Warum scheiterte Minsk?

Vor dem Einmarsch Putins gab es Optionen, die im Allgemeinen auf den Minsker Vereinbarungen beruhten und die den Krieg hätten verhindern können. Über die Frage, ob die Ukraine diese Vereinbarungen tatsächlich akzeptierte, wird debattiert. Doch die ukrainische Seite sperrte sich bis zum Schluss, Vorkehrungen der Übereinkunft umzusetzen. Zumindest verbal scheint Russland das bis kurz vor dem Einmarsch getan zu haben.

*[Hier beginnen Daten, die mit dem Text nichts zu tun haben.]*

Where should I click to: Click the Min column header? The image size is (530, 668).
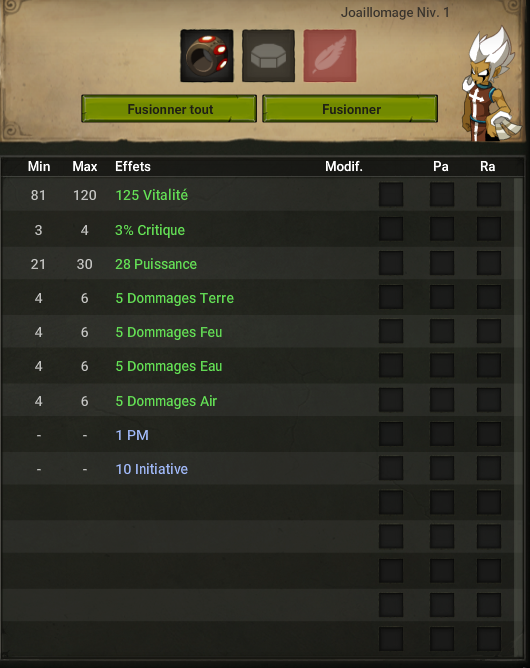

2019 wurde Wolodymyr Selenskyj mit einer überwältigenden Mehrheit – über 70 Prozent der Stimmen – auf einer Friedensplattform gewählt, mit einem Plan zur Umsetzung des Friedens mit der Ostukraine und Russland, um das Problem zu lösen.

Er begann, sich dafür einzusetzen, und versuchte tatsächlich, in den Donbass, die russisch geprägte Ostregion, zu gehen, um das sogenannte Minsk-II-Abkommen umzusetzen. Es hätte eine Art Föderalisierung der Ukraine mit einer gewissen Autonomie für den Donbass bedeutet. Er wurde von rechten Milizen und Ultranationalisten blockiert, die ihm drohten, ihn zu ermorden, wenn er seine Bemühungen fortsetzt.

Mit Unterstützung der USA und mehr Hilfe von Europa hätte Selenskyj weitermachen können. Doch Washington rührte keinen Finger. Niemand half ihm, die Umsetzung des Minsk-Abkommen innenpolitisch durchzusetzen, wie Beobachter kritisieren.

Man ließ ihn im Regen stehen. Die USA waren demgegenüber weiter fest entschlossen, die Ukraine Schritt für Schritt in das militärische Kommando der Nato zu integrieren. Das hat sich nach der Wahl von Präsident Joe Biden noch beschleunigt.

Er kam, sah und siegte

Hätte es der Diplomatie gelingen können, die Tragödie abzuwenden? Es hat nur eine Möglichkeit gegeben, das herauszufinden: indem man den Versuch unternommen hätte. Doch diese Möglichkeit wurde ignoriert.

Am Ende lehnte Putin die Bemühungen des französischen Präsidenten Macron bis fast zur letzten Minute ab, Russland eine gangbare Alternative zur Aggression anzubieten.

Kurz nach Beginn des Kriegs, nach dem gescheiterten Marsch auf Kiew und dem Rückzug der russischen Armee auf die Donbass-Region im Osten, fanden Verhandlungen zwischen der Ukraine und Russland statt. Das war im März/April 2022 in Istanbul unter türkischer Schirmherrschaft. Sie sind gescheitert.

Die USA und Großbritannien lehnten sie ab. Wir erinnern uns an den Blitz-Auftritt des damaligen britischen Premierministers Boris Johnson in Kiew. Teilnehmer der Verhandlungen sagten später, dass die Ablehnung von Washington und London ein wichtiger, wenn nicht entscheidender Faktor für das Scheitern war.